LESSON 5: SKILLS AND THE TEACHING-LEARNING PROCESS IN


THE 21ST CENTURY
The demands of the 21st century are solving problems flexibly, thinking critically and creatively,
using knowledge and skills in new situations, collaboration and communication skills and
technology literacy. The principles of teaching for the 21st century identified by Suzanne
Donovan and John Bransford (2005) should guide teaching in the 21st century.

Teachers must address and build upon prior knowledge to promote student learning. Students
come to the classroom with prior understandings and experiences. In order to develop
understanding and effectively retrieve and apply knowledge in real-world contexts, students
must have factual and conceptual knowledge. Students learn more effectively when they are
aware of how they learn and know how to monitor and reflect on their own learning.

A. Creating the Environment for Learning


One of the most important influences on student achievement is the relationship between the
teacher and students (Hattie, 2009). Goodwin (2011) describes teachers who create a
conducive environment for learning as warm and empathetic and establish a sense of
community within the classroom where they respect students and students respect them and
one another. Essential in creating a favorable leaning atmosphere is a growth mind-set where
teachers' words and actions make it clear that student achievement depends on hard work
and effort and is not cast in stone by past performance (Dean, et al, 2012). This motivates
students to work harder. As students work harder, their feeling of self-efficacy increases.

The first three instructional strategies when applied will lead to a positive learning environment.
They are: 1) setting objectives and providing feedback, 2) reinforcing effort and providing
recognition and 3) cooperative learning.

STRATEGY 1.1. Setting objectives. There are four recommendations for setting objectives in the
classroom:
• Set learning objectives that are specific but not restrictive.
• Communicate the learning objectives to students and parents.
• Connect the learning objectives to previous and future learning.
• Engage students in setting personal learning objectives. Make them own the learning
objectives. This makes them self-directed learners
(Dean, et al, 2012).
STRATEGY 1.2. Providing feedback. How should feedback be provided? Here are
recommendations from Ceri B. Dean, et al. (2012):
• Provide feedback to make students understand what was correct and what was incorrect
and to make clear what students need to do next.
• Provide feedback in time to meet students' needs.
• Feedback should be criterion-referenced. Feedback should make students see their
performance in relation to the expected outcome or the learning target and not in relation to
the classmates' performance.
• Engage students in the feedback process (Dean, et al, 2012). This way, they are made to
reflect on their own performance and exchange feedback with peers. This can help them
become lifelong learners.

STRATEGY 2.1. Reinforcing Effort. What can reinforce student effort? Teach student that success
is within their control because it comes as a result of their effort not because of other people
or of luck. Numerous stories about people overcoming odds and becoming successful through
their determination and effort are found in TV broadcasts, internet, newspapers and
magazines. As guest speaker in graduation ceremonies, I always say: "I know of only one
formula for success: hard work, hard work, hard work!"

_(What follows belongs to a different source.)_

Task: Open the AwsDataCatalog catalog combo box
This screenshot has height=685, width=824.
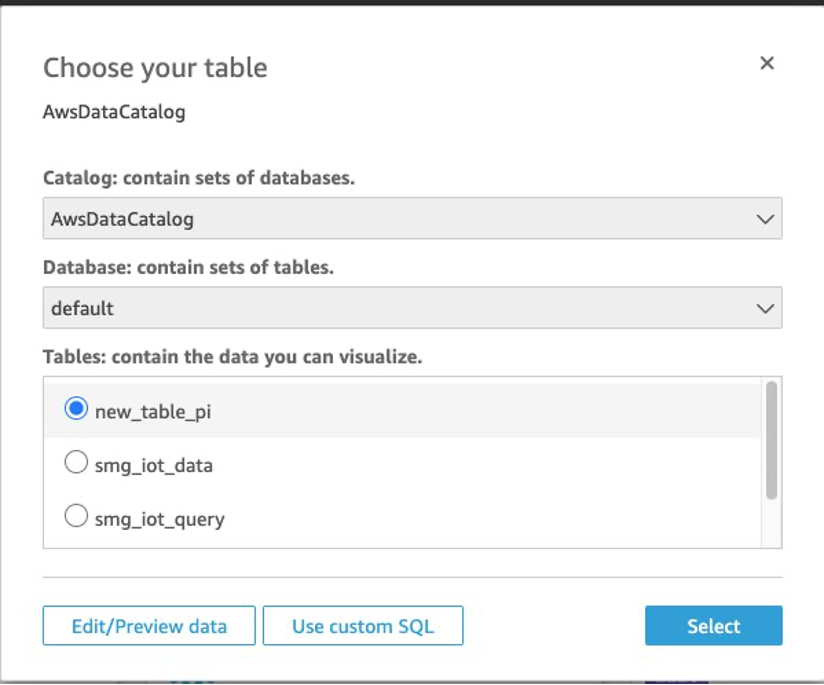Action: click(x=412, y=219)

Providing Recognition. What can be done to provide recognition? Here are two
recommendations from Dean, et al (2012):
• Promote a mastery-goal orientation. Teachers should recognize effort in relation to
learning outcomes not to other students' performance. In
other words, the emphasis is on criterion-referenced and not on norm-referenced assessment.
• Provide praise that is specific and aligned with expected performance and behaviors.
Great and very good are quite general compared to "Congratulations, you struggled
with using a microscope properly, but you asked questions when you didn't understand,
and now your efforts are paying off." Teachers must be generous with genuine praise.

STRATEGY 3. Cooperative learning. Teachers are strongly encouraged to use cooperative


learning to lay the foundation for students' success in a world that depends on collaboration
and cooperation. In the layers of a complex world, the students of today need to possess not
only intellectual capabilities but also the ability to function effectively in an environment that
requires working with others to accomplish a variety of tasks, claims Thomas Friedman (2006),
the author of the The World Is Flat. Learning atmosphere is more favorable when students work
together rather than compete and work against one another. For an effective cooperative
learning, keep group size reasonably small.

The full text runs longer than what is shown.